Aim of the exercise: Could you repeat the whole listing below exactly, omitting any picture it holds?

Materials provided:
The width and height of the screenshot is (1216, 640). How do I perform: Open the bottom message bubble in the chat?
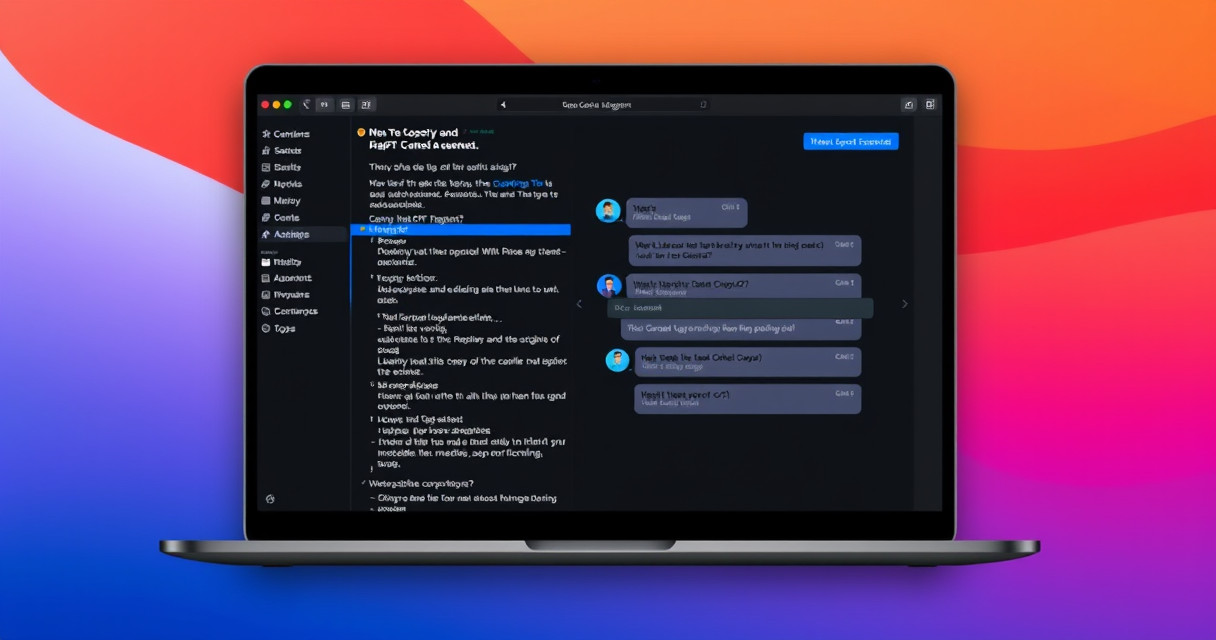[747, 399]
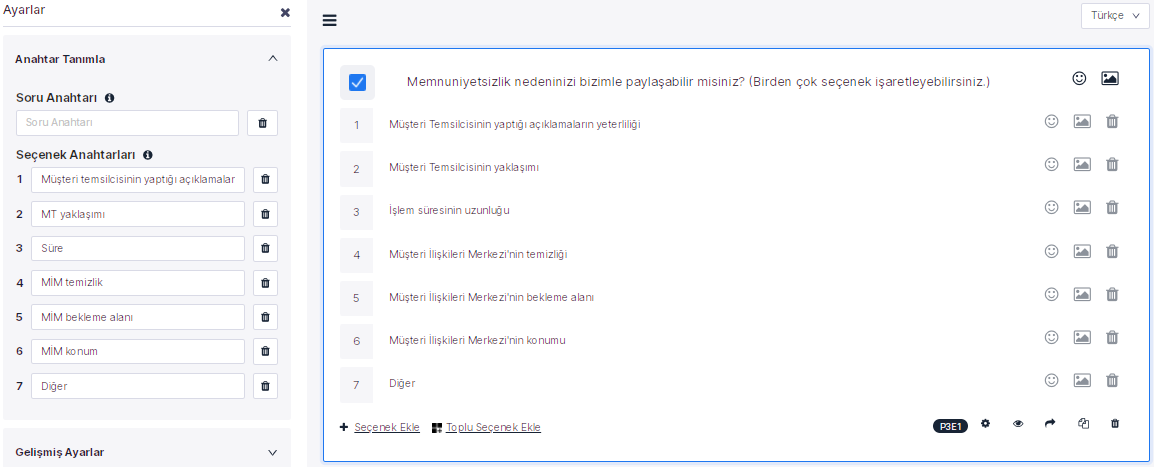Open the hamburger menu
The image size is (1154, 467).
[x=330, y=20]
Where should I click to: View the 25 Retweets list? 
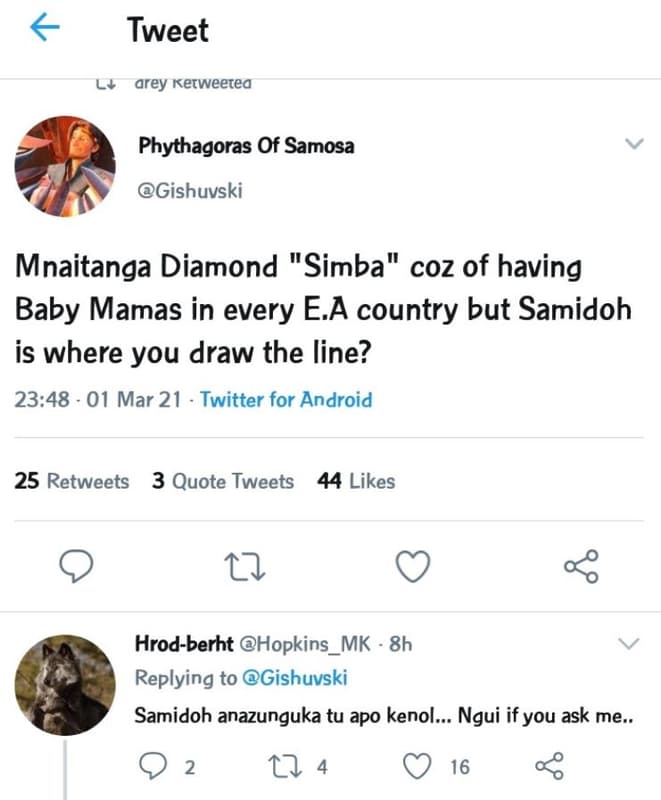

Answer below:
The width and height of the screenshot is (1216, 640). How do I perform: Open the bottom message bubble in the chat?
[747, 399]
Open the hamburger menu
The image size is (1154, 467).
[x=330, y=20]
Where should I click to: View the 25 Retweets list? 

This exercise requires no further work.